Ein 69-jähriger Arzt aus der Lombardei und seine Frau, die dort Urlaub gemacht hatten, waren positiv auf das Virus getestet worden. Sie liegen jetzt isoliert in einer Klinik.
Auch in Innsbruck wurde gestern ein Hotel gesperrt, nachdem eine italienische Mitarbeiterin positiv auf das Virus getestet wurde. Berichten zufolge sei die Gefahr, dass Gäste infiziert wurden, aber gering. Insgesamt meldete Österreich zwei Corona-Fälle, die Schweiz einen. Am späten Dienstagabend bestätigten auch Baden-Württemberg und Nordrhein-Westfalen jeweils einen Infektionsfall.

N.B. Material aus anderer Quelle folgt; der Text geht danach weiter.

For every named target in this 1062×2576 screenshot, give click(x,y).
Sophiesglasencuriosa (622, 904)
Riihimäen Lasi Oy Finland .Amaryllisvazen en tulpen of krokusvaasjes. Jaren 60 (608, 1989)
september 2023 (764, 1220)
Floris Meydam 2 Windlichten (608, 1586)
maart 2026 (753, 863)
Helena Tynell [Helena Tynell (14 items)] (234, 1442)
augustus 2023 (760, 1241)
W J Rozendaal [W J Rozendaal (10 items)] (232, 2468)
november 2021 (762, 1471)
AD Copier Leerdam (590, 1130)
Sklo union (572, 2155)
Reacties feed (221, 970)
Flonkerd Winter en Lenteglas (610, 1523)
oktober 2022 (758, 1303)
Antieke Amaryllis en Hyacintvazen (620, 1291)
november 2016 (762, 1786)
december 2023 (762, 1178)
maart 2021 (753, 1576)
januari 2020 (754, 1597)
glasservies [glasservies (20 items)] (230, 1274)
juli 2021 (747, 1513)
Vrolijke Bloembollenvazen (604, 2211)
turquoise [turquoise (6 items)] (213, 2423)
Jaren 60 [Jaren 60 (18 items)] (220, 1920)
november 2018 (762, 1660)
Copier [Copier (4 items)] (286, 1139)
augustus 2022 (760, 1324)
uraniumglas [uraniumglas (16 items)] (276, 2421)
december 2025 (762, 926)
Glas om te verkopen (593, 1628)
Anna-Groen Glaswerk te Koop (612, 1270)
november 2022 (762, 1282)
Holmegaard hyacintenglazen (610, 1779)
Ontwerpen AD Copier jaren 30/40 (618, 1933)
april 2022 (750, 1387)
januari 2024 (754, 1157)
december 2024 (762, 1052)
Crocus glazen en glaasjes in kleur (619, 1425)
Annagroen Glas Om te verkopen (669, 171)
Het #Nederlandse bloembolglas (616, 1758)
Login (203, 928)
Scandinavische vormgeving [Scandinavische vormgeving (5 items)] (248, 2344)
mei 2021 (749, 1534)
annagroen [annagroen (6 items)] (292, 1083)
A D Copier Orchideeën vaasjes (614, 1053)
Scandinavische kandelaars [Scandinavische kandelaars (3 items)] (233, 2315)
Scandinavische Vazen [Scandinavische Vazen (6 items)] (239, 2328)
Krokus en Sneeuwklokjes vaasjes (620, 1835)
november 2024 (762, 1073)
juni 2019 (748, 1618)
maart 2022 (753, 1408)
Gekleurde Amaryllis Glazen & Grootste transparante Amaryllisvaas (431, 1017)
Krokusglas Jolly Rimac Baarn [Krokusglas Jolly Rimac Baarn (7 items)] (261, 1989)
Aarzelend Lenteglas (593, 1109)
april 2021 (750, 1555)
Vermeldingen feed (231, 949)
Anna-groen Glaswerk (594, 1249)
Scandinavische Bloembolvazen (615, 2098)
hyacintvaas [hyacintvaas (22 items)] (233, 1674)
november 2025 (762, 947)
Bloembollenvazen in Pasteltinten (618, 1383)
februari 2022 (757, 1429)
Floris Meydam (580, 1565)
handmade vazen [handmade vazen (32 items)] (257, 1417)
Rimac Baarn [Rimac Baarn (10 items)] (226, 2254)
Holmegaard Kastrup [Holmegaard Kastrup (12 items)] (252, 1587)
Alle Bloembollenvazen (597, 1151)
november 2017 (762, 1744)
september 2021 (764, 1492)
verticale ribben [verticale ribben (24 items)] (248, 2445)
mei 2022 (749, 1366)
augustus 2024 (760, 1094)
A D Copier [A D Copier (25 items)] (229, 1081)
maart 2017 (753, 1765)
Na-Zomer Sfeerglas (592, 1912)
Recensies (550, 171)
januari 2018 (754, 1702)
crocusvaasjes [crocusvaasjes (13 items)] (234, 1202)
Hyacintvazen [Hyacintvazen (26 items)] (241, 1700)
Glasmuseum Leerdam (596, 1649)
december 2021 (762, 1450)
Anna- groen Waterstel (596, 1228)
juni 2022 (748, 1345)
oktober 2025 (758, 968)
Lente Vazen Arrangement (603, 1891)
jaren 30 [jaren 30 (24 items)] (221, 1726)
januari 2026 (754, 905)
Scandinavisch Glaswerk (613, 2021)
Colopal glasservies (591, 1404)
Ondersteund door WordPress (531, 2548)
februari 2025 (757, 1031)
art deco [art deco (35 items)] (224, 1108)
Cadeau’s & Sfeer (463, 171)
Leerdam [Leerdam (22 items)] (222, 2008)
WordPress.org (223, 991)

Der Präsident des Robert-Koch-Instituts, Lothar H. Wieler, hält eine Abschottung ganzer Gemeinden wie in Italien in Deutschland für unmöglich. Zwar steige die Wahrscheinlichkeit, „dass wir auch zukünftig mehr Fälle in Deutschland sehen“. Das Gesundheitssystem müsse sich aber weiter anstrengen, Fälle früh zu identifizieren.
In Bayern ist ein Streit um die Informationspolitik der Staatsregierung entbrannt. Um Panik zu vermeiden, müsse die Regierung die Menschen besser aufklären, so die SPD. Europäische Fluglinien stoppen unterdessen Italien-Flüge. Reisesperren soll es nicht geben.